The largest statistics target among the columns being analyzed determines the number of table rows sampled to prepare the statistics. Increasing the target causes a proportional increase in the time and space needed to do ANALYZE.

One of the values estimated by ANALYZE is the number of distinct values that appear in each column. Because only a subset of the rows are examined, this estimate can sometimes be quite inaccurate, even with the largest possible statistics target. If this inaccuracy leads to bad query plans, a more accurate value can be determined manually and then installed with ALTER TABLE ... ALTER COLUMN ... SET STATISTICS DISTINCT (see ALTER TABLE).

When Greenplum Database performs an ANALYZE operation to collect statistics for a table and detects that all the sampled table data pages are empty (do not contain valid data), Greenplum Database displays a message that a VACUUM FULL operation should be performed. If the sampled pages are empty, the table statistics will be inaccurate. Pages become empty after a large number of changes to the table, for example deleting a large number of rows. A VACUUM FULL operation removes the empty pages and allows an ANALYZE operation to collect accurate statistics.
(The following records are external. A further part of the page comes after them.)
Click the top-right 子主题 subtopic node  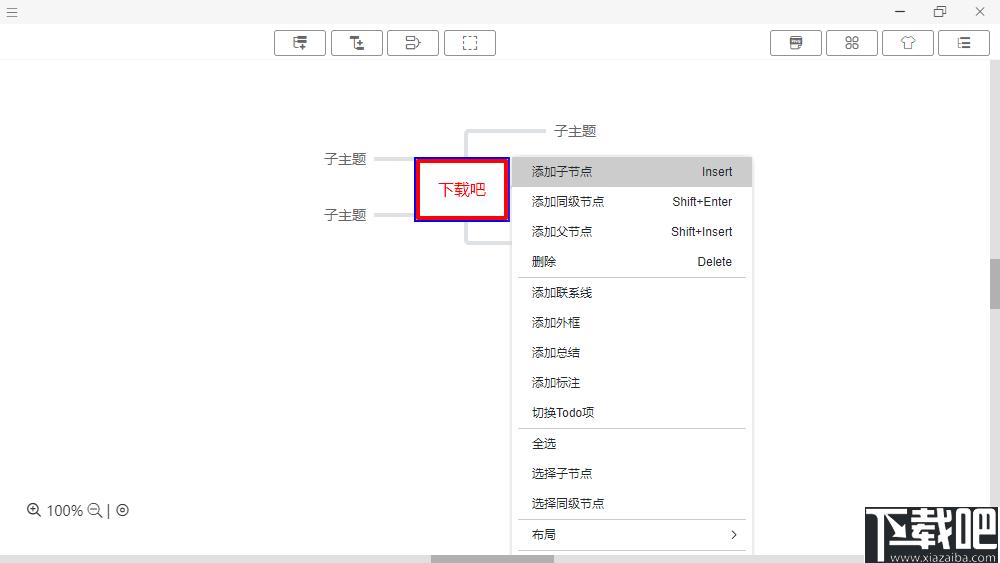pyautogui.click(x=575, y=131)
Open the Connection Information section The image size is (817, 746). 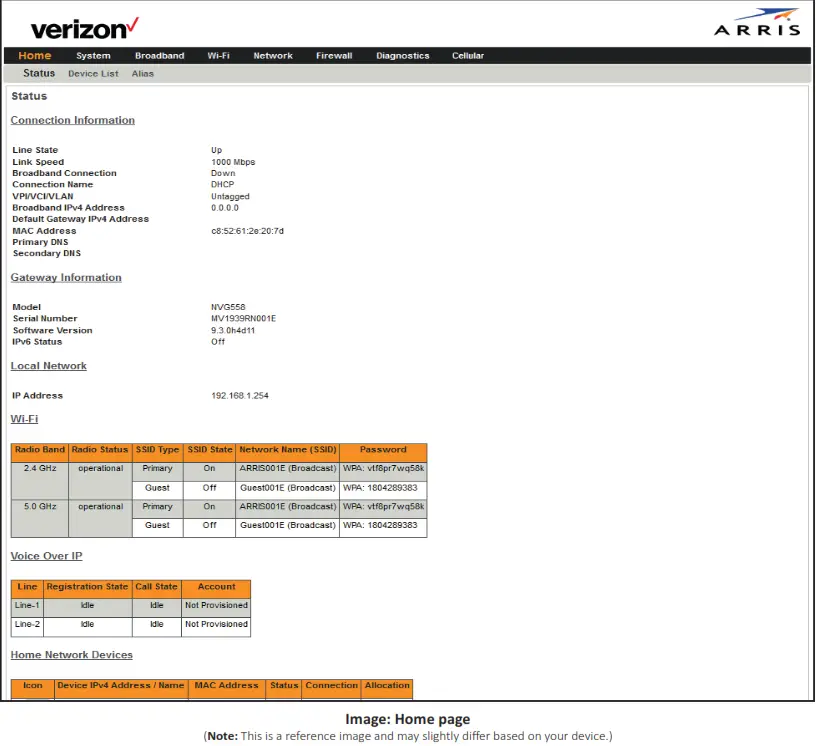72,120
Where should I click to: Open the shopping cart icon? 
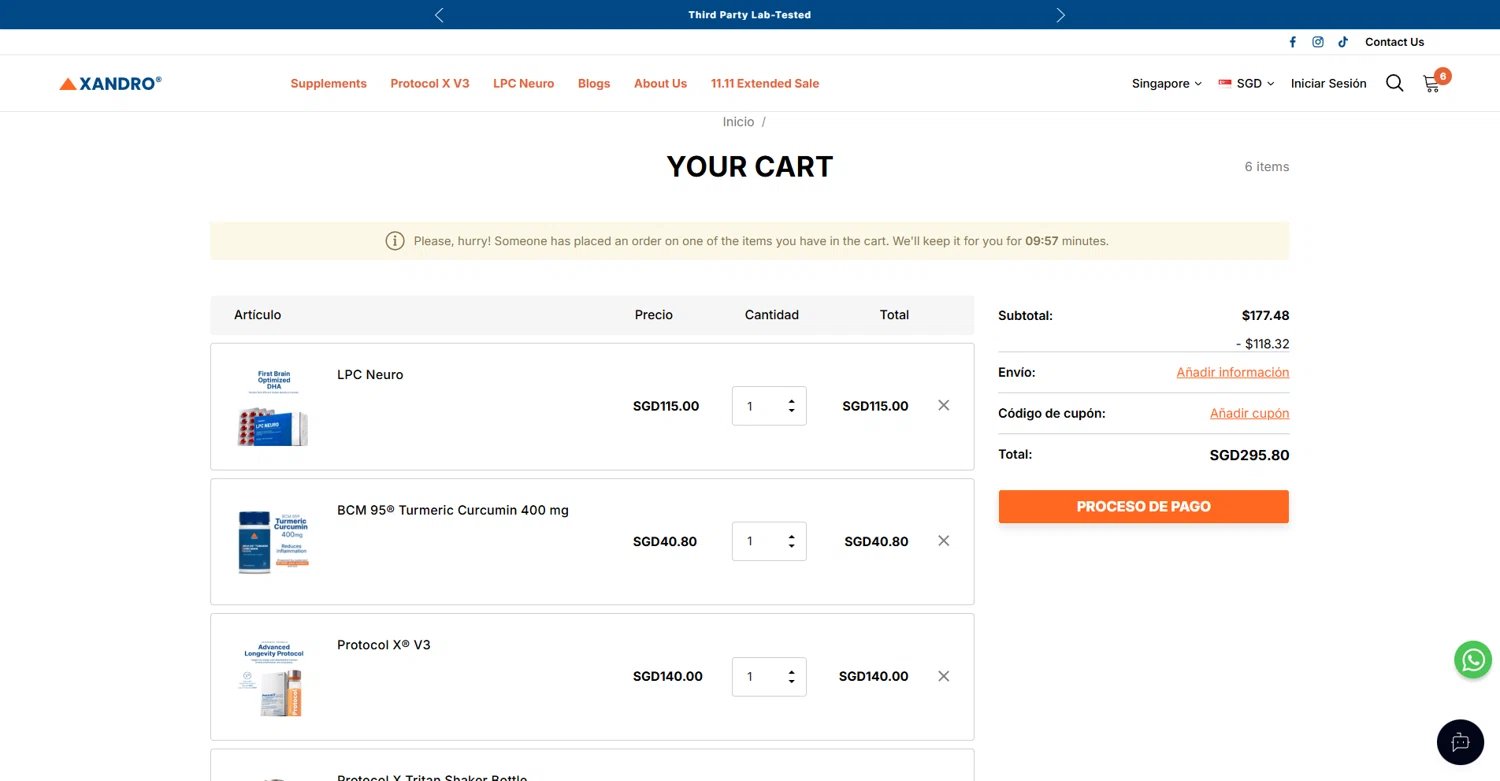point(1432,84)
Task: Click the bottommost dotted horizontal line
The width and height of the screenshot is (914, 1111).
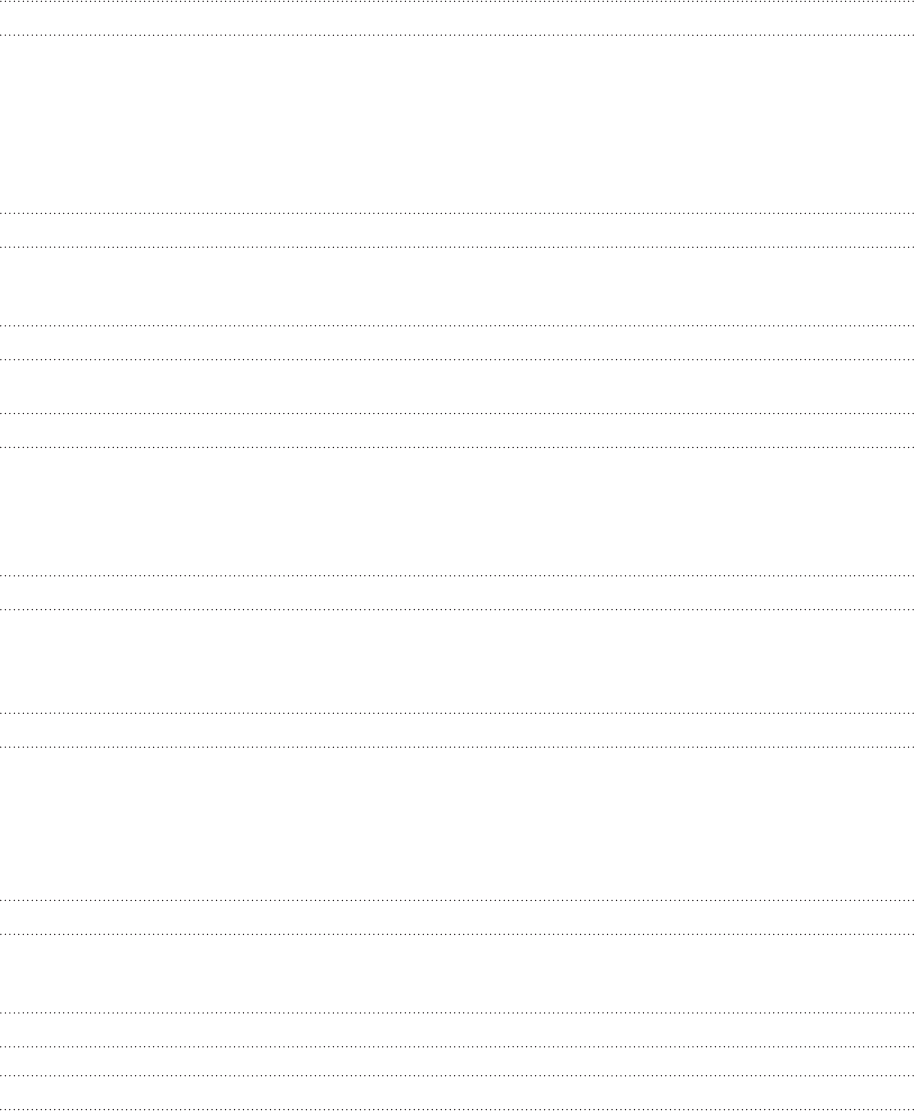Action: click(457, 1108)
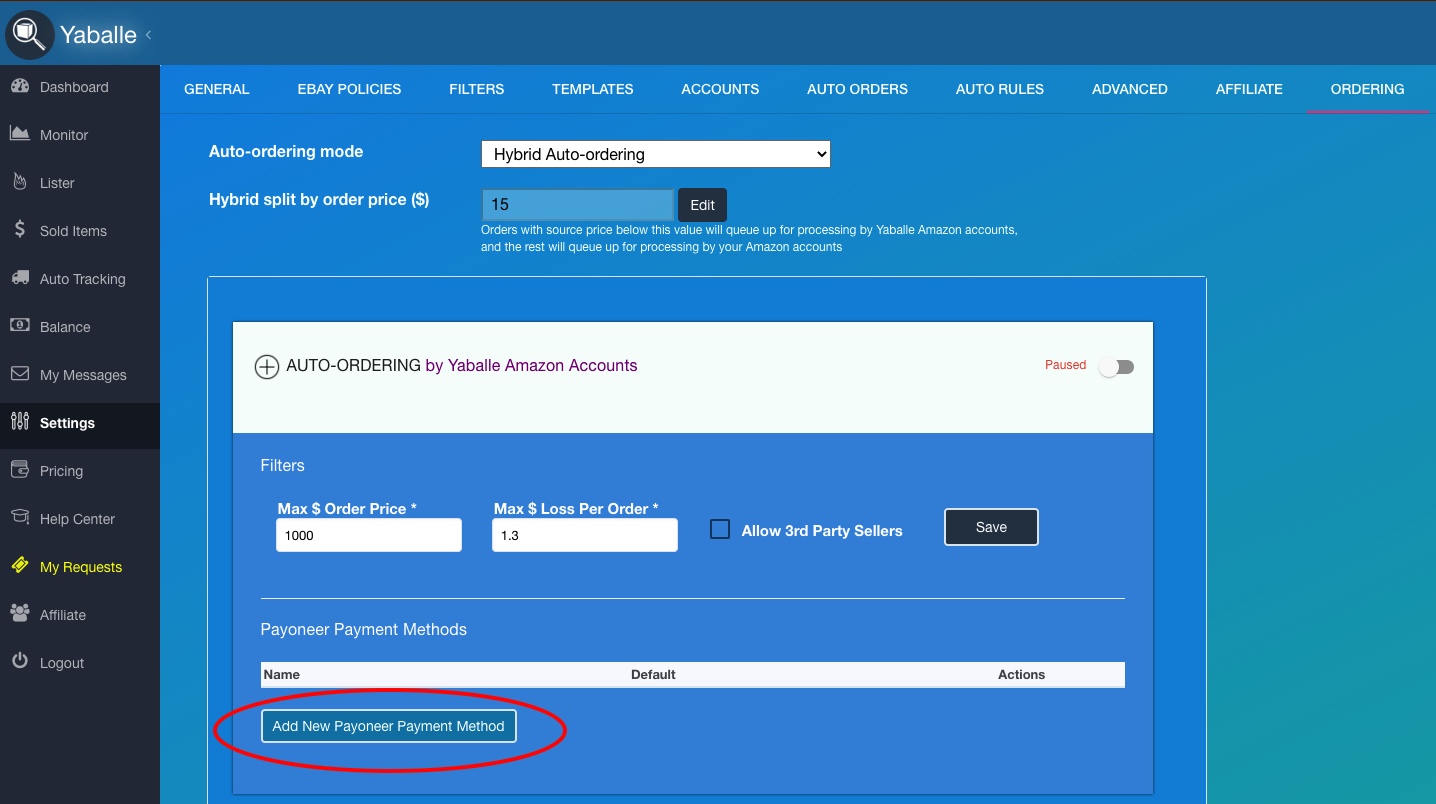This screenshot has width=1436, height=804.
Task: Click the Edit button for hybrid split
Action: (x=702, y=205)
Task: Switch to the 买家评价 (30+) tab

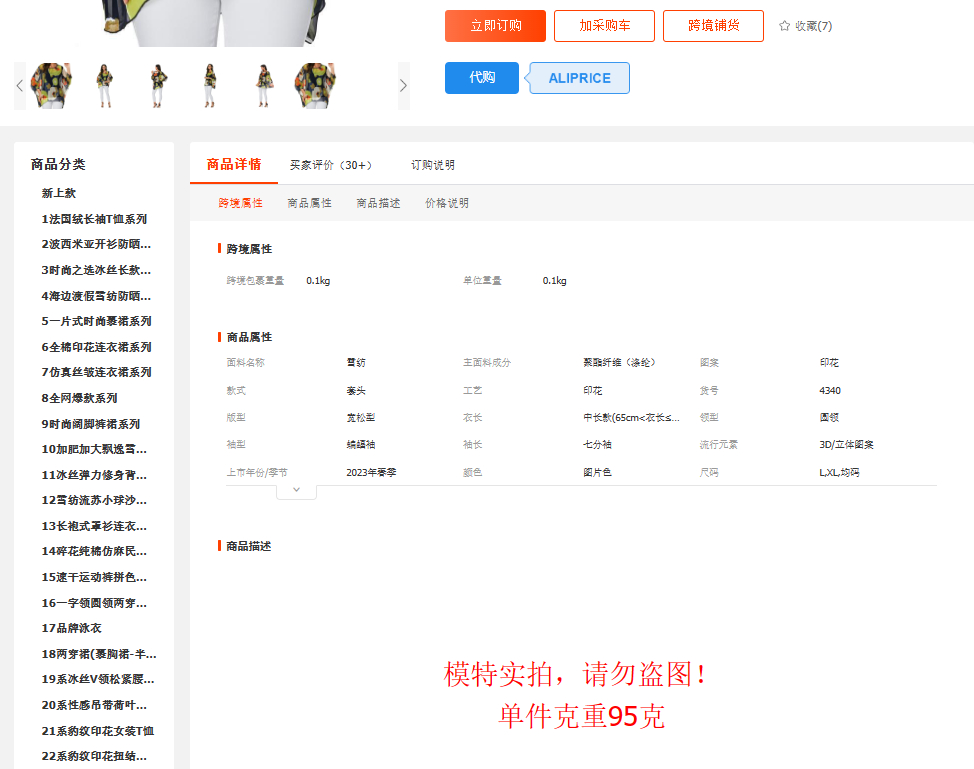Action: pos(330,165)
If there are no statistics for the table, the server configuration parameter gp_enable_relsize_collection controls whether the Postgres Planner uses a default statistics file or estimates the size of a table using the pg_relation_size function. By default, the Postgres Planner uses the default statistics file to estimate the number of rows if statistics are not available.

Examples

Collect statistics for the table mytable:

ANALYZE mytable;

Compatibility

There is no ANALYZE statement in the SQL standard.